When high tech meets low tech – the commodity crunch behind AI
There’s a thesis many investors are now positioning for: The artificial intelligence (AI) infrastructure buildout being led by the hyperscalers can’t proceed without copper, silver, and other critical metals, such as scandium. Their conclusion is that commodity prices will rocket higher if the the A.I. revolution continues.
Current forecasts suggest the combined capital expenditure of Amazon, Google, Meta, and Microsoft will reach US$715 billion in 2026, up 98 per cent on 2025 and nearly three times their combined capital expenditure (capex) in 2024.
The scale of the AI Buildout has evolved from what was only recently an ambitious corporate goal, to what some are describing as the largest industrial mobilisation in human history.
To give the spending some sense of scale, Amazon’s US$200 billion annual capex is roughly equivalent to the entire Gross Domestic Product (GDP) of countries like Greece or New Zealand. And this is being injected into silicon and steel every twelve months.
In fact, it’s not an exaggeration to say the hyperscalers are treating capex as their new economic ‘Moat’ or competitive advantage.
“I’m willing to go bankrupt rather than lose this race.”- Larry Page, Google Founder
Now, as an aside, there are some accounting shenanigans one should be aware of.
The huge cash sums being injected into data centres and chips will be capitalised and then depreciated over time. The revenues, however, will be booked immediately. So, the profits will look epic and will drive rising earnings per share estimates for the Nasdaq and S&P500 in 2026 and 2027. Behind it, of course, a massive amount of cash is being burned. But no matter.
For now, it all looks great, and the most validating sign for that conclusion is the explosive revenue growth of AI models like Anthropic. Anthropic recently reported US$44 billion in annual recurring revenue (ARR), up from US$9 billion in less than a year, representing a 46.6 per cent month-on-month increase, and roughly US$96 million in new revenue per day.

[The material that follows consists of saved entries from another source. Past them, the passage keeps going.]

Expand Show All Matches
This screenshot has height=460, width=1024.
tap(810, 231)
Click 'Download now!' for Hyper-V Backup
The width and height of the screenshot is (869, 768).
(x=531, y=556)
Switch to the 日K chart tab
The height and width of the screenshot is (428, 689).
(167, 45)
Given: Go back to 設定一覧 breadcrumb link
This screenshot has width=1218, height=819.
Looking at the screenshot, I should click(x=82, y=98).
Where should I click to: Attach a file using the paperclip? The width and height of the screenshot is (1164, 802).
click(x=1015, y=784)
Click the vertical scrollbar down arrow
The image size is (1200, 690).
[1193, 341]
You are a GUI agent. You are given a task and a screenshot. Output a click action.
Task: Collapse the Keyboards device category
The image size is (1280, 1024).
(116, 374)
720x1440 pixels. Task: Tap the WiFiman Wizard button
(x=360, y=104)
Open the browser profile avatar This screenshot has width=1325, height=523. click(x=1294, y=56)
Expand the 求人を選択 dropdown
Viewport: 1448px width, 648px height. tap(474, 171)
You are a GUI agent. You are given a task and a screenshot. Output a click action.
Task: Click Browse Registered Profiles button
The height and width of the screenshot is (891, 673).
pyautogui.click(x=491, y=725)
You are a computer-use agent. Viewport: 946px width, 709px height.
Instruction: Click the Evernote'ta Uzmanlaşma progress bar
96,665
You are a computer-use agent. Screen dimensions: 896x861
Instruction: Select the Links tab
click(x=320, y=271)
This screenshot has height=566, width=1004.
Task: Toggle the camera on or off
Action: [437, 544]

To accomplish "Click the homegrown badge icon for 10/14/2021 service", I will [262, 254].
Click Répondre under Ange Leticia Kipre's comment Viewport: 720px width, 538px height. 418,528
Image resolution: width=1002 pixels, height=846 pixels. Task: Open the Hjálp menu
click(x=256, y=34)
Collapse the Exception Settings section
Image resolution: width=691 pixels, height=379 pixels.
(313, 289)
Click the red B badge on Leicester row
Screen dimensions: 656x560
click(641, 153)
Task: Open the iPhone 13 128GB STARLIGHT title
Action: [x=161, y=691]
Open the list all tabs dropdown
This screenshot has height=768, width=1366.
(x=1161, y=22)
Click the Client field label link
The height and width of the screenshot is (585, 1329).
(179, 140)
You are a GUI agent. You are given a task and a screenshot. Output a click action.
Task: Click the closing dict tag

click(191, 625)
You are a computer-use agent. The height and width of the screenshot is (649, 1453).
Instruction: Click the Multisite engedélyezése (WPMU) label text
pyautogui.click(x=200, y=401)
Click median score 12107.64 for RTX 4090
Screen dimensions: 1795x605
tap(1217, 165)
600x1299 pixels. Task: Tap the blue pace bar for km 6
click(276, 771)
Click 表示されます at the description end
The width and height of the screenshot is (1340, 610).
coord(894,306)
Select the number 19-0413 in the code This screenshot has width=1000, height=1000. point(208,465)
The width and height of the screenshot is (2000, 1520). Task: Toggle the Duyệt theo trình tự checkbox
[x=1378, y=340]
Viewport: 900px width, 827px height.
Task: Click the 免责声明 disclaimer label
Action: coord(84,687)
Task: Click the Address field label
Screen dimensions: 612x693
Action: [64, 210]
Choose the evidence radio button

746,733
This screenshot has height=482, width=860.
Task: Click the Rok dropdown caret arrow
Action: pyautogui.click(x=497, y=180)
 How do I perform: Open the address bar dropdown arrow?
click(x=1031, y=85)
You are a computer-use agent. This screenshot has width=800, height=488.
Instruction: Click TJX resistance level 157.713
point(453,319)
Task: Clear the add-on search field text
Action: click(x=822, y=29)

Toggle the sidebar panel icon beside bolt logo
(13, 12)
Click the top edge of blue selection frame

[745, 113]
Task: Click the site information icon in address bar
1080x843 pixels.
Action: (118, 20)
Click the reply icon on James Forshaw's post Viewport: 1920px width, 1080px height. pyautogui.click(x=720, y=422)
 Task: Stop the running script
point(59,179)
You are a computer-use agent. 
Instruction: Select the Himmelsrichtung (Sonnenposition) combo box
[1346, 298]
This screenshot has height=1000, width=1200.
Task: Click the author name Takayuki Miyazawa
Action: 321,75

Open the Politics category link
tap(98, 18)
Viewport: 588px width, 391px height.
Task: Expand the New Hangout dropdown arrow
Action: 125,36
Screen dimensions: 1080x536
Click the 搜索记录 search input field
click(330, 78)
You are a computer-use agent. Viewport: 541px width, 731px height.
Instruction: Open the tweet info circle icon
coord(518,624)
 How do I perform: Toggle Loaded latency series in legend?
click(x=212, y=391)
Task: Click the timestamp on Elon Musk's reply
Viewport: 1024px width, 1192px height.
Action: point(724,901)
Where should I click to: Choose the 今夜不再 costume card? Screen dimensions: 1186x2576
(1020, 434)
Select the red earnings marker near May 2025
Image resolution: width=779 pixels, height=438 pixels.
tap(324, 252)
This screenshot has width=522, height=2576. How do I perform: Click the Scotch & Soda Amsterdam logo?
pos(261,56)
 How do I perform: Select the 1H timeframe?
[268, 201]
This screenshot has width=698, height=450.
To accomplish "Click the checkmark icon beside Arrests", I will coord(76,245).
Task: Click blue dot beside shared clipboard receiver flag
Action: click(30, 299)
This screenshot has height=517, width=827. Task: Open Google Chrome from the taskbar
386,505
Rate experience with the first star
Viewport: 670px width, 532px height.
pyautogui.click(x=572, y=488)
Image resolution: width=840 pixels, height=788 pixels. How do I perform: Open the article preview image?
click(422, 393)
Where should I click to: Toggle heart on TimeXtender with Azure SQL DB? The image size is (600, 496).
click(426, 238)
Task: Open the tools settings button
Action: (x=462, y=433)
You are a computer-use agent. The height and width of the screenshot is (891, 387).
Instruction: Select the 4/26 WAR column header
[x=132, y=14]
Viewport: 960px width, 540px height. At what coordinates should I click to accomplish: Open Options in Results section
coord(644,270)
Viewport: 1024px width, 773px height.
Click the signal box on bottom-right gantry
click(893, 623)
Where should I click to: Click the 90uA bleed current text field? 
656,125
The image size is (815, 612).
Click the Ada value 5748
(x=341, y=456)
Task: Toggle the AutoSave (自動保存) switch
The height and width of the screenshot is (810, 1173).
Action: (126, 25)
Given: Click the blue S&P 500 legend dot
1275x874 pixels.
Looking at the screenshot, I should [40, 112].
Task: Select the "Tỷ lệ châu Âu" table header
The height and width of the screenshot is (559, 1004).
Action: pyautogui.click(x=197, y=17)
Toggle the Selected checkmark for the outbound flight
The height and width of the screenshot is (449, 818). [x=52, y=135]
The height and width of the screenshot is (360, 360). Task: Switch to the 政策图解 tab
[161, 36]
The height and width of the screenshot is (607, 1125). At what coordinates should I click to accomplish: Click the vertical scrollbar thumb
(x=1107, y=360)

And keep in mind a significant portion of Hyperscaler spending isn’t just buying NVIDIA H200s or Blackwells; it’s building proprietary silicon too. Microsoft’s Maia 200 (a breakthrough inference accelerator engineered to dramatically improve the economics of artificial intelligence (AI) (token generation) and Amazon’s Trainium3 are now being deployed at “planet-scale” cluster levels to bypass Nvidia silicon margins.
We’re also seeing capex on energy. Microsoft’s deal to restart Three Mile Island and Amazon’s massive nuclear-adjacent data centre acquisitions the spend is expanding to secure the energy grid itself, not just the servers.
Elsewhere, it’s worth noting that US$25 billion of Microsoft’s guidance is attributable solely to component price inflation and supply chain premiums, highlighting how desperate the race for capacity has become.
The old Software-as-a-Service (SaaS) model was built on a ‘per-user, per-month’ pricing and revenue model. That model appears to be under attack by a far superior replacement. Anthropic’s growth, for example, is driven by Agentic AI – autonomous systems like Claude Code that consume tokens at 100x the rate of a human typing into a chat box. But despite the massive compute costs, Anthropic’s inference margins have reportedly hit 70 per cent, suggesting software optimisation and specialised hardware are making AI delivery significantly more profitable as it scales.
That experience probably explains why these companies are comfortable spending more than $600 billion collectively on the transition to Agentic Computing. Unlike Large Language Models (LLMs) that are essentially just smart web searchers, 2026-era agents are performing complex, multi-step workflows (coding entire apps, managing supply chains, conducting research), and 2027-era agents will be apps in the palms of everyone’s hands.
Follow that to its logical conclusion, and a massive bottleneck appears in the supply of copper, silver, and other critical metals because the global mining industry has not been significantly investing in developing new supply for the last 10 to 12 years.
Figure 1. Hey Big Spender, 2010-2025.

Source: S&P Global Market Intelligence
Conclusion
Tech companies are spending hundreds of billions and forecasting hundreds of billions more, but the mining companies they will be relying on to supply the raw materials have not. The only result (if the AI infrastructure boom continues) is for commodity prices to adjust upwards.
And that’s what many investors are positioning for.